> [BITTE BEARBEITEN]:
• A. Gib aus dem Text über Shinrin-yoku den Abschnitt wortgetreu wieder: Setze bei den Worten „Die wissenschaftlich belegten“ ein und höre nach den Worten „wissenschaftlichen Studien belegt.“ auf.
• B. Beantworte anhand des Textes über Shinrin-yoku:
(i) Unter welchem Namen ist das Lustwandeln im Gehölz in Japan Teil des Nationalen Gesundheitsprogramms?
(ii) In welchem Jahr stellte der Begründer der Waldtherapie seine These auf?
(iii) Welches Beispiel nennt der Text für die lange japanische Tradition, die Natur um ihrer selbst willen zu bewundern?
• C. Fasse im Text über Shinrin-yoku den Absatz, der mit „Der Begründer der Waldtherapie“ beginnt, als Stichpunktliste zusammen und behalte dabei die wesentlichen Fakten bei.

Shinrin-yoku – Heilsame Waldbäder

Die wissenschaftlich belegten Vorzüge von Waldaufenthalten

Shinrin-yoku – Heilsame Waldbäder

Klar: Ein heißes Bad einlassen und bis zur Nasenspitze in die Wärme eintauchen hilt, den Alltag zu vergessen. Auch ein Spaziergang, bei dem man dem Rauschen des Winds in den Baumspitzen und dem Zwitschern der Vögel zuhört, kann erfrischend sein. Findet man auch in Japan, wo das Lustwandeln im Gehölz unter dem Namen shinrin-yoku ein Teil des Nationalen Gesundheitsprogramms ist. Dem Aufenthalt zwischen Bäumen wird dabei eine gesundheitsförderliche Wirkung auf den Menschen nachgesagt. Dass das Ganze nicht nur subjektiv gut tut, wurde auch in wissenschaftlichen Studien belegt.

Der Begründer der Waldtherapie shinrin-yoku (森林浴) heißt  Qing Li. Der Assistenzprofessor am Institut für Hygiene und öffentliche Gesundheit der Medizinhochschule Nippon stellte 1982 die These auf , dass nicht nur die Ruhe und Schönheit des Waldes gut für Körper und Seele sind, sondern auch Phytonzide, Terpene und andere bioaktive Substanzen. Diese von Pflanzen abgesonderten Stoffe sollen in Wechselwirkung mit dem Menschen die Produktion von Lymphozyten anregen, den körpereigenen „Killerzellen“ im Immunsystem. Die Idee fand Anklang. Auch bei Beamten des Forstministeriums, die mit Verweis auf shinrin-yoku ausgedehnte Waldaufenthalte empfahlen. Da die Bewunderung der Natur zum Selbstzweck in Japan sowieso eine lange Tradition genießt – zum Beispiel beim hanami, dem massenhaften Picknick zur Kirschblüte – wurde die Empfehlung begeistert aufgenommen. Schließlich ist die medizinische oder psychotherapeutische Selbstbehandlung einfach und ohne große körperliche Anstrengung anzuwenden.

Warum heilsam?

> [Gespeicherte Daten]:
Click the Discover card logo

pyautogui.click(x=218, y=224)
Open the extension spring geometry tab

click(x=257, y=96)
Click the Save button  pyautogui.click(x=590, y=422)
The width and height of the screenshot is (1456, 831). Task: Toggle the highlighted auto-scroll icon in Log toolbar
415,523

--

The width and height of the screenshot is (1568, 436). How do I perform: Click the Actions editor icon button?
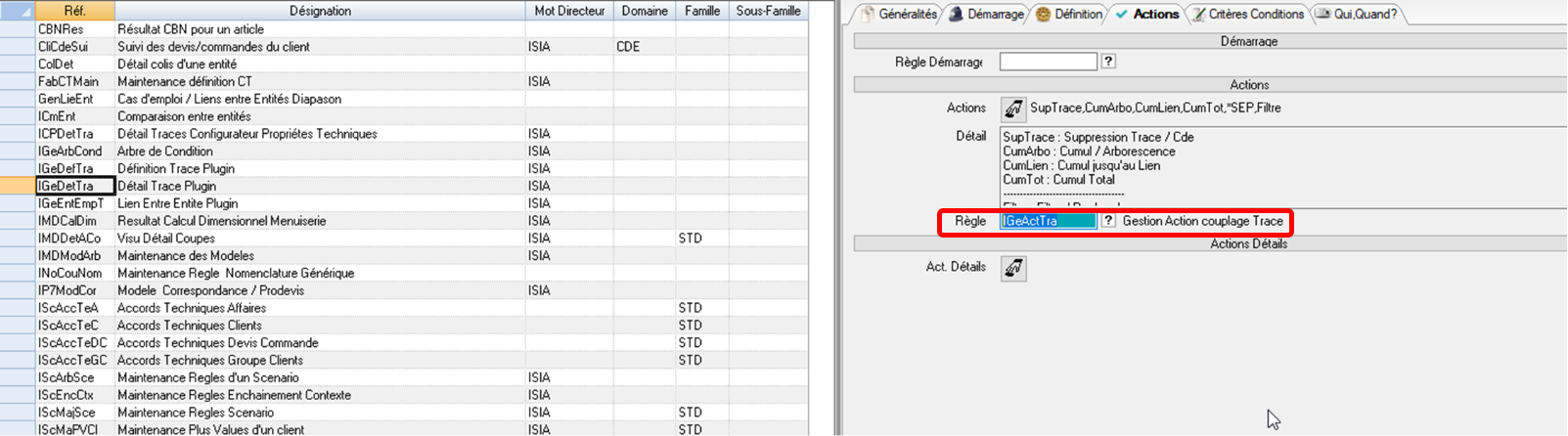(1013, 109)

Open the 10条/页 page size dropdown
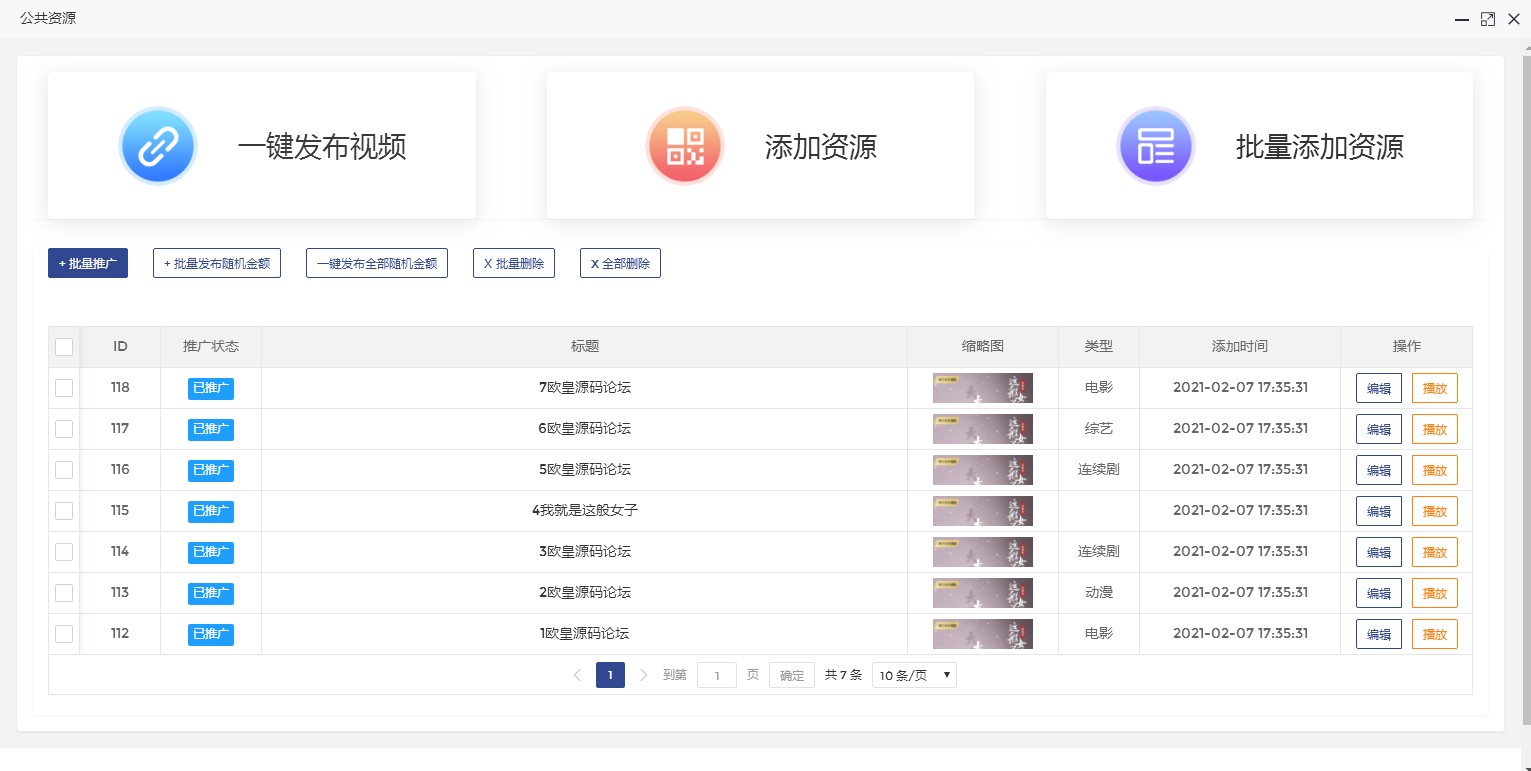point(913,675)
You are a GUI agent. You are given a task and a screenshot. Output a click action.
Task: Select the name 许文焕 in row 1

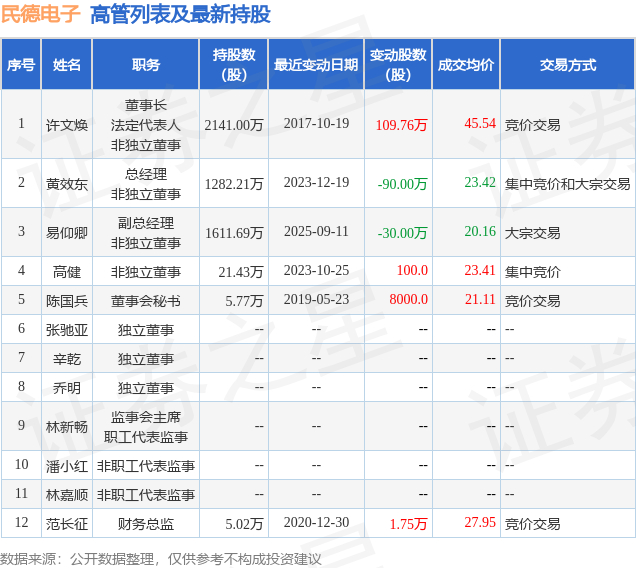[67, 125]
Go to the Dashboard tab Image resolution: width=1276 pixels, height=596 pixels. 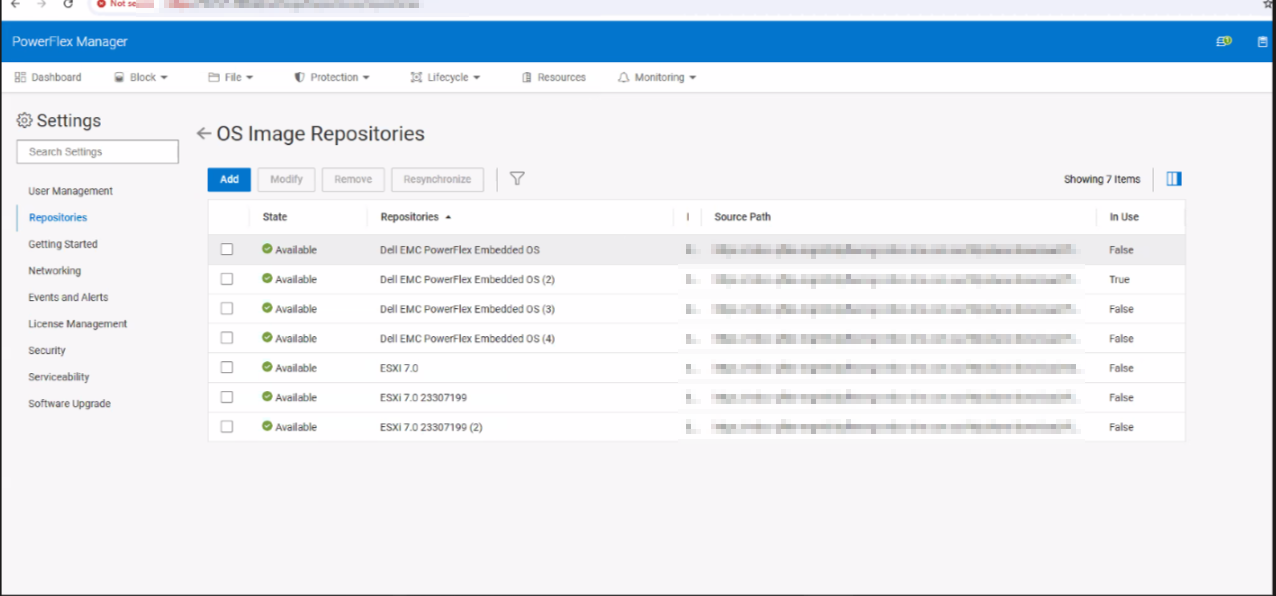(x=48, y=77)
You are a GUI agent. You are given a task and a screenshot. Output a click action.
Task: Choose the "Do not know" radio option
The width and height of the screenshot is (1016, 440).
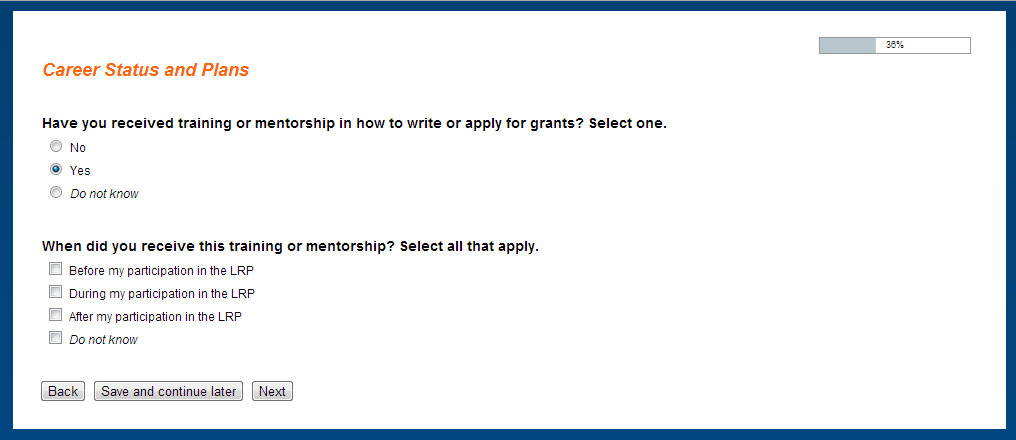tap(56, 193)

> [ANTWORTEN JE AUFGABE]:
• A.
Die wissenschaftlich belegten Vorzüge von Waldaufenthalten

Shinrin-yoku – Heilsame Waldbäder

Klar: Ein heißes Bad einlassen und bis zur Nasenspitze in die Wärme eintauchen hilt, den Alltag zu vergessen. Auch ein Spaziergang, bei dem man dem Rauschen des Winds in den Baumspitzen und dem Zwitschern der Vögel zuhört, kann erfrischend sein. Findet man auch in Japan, wo das Lustwandeln im Gehölz unter dem Namen shinrin-yoku ein Teil des Nationalen Gesundheitsprogramms ist. Dem Aufenthalt zwischen Bäumen wird dabei eine gesundheitsförderliche Wirkung auf den Menschen nachgesagt. Dass das Ganze nicht nur subjektiv gut tut, wurde auch in wissenschaftlichen Studien belegt.

• B.
(i) shinrin-yoku
(ii) 1982
(iii) das hanami, das massenhafte Picknick zur Kirschblüte

• C.
- Begründer der Waldtherapie shinrin-yoku ist Qing Li, Assistenzprofessor am Institut für Hygiene und öffentliche Gesundheit der Medizinhochschule Nippon.
- 1982 stellte er die These auf, dass neben Ruhe und Schönheit des Waldes auch Phytonzide, Terpene und andere bioaktive Substanzen gut für Körper und Seele sind.
- Diese von Pflanzen abgesonderten Stoffe sollen die Produktion von Lymphozyten anregen, den „Killerzellen“ des Immunsystems.
- Die Idee fand Anklang, auch bei Beamten des Forstministeriums, die ausgedehnte Waldaufenthalte empfahlen.
- Wegen der langen japanischen Tradition der Naturbewunderung, etwa beim hanami, wurde die Empfehlung begeistert aufgenommen.
- Die Selbstbehandlung ist einfach und ohne große körperliche Anstrengung anzuwenden.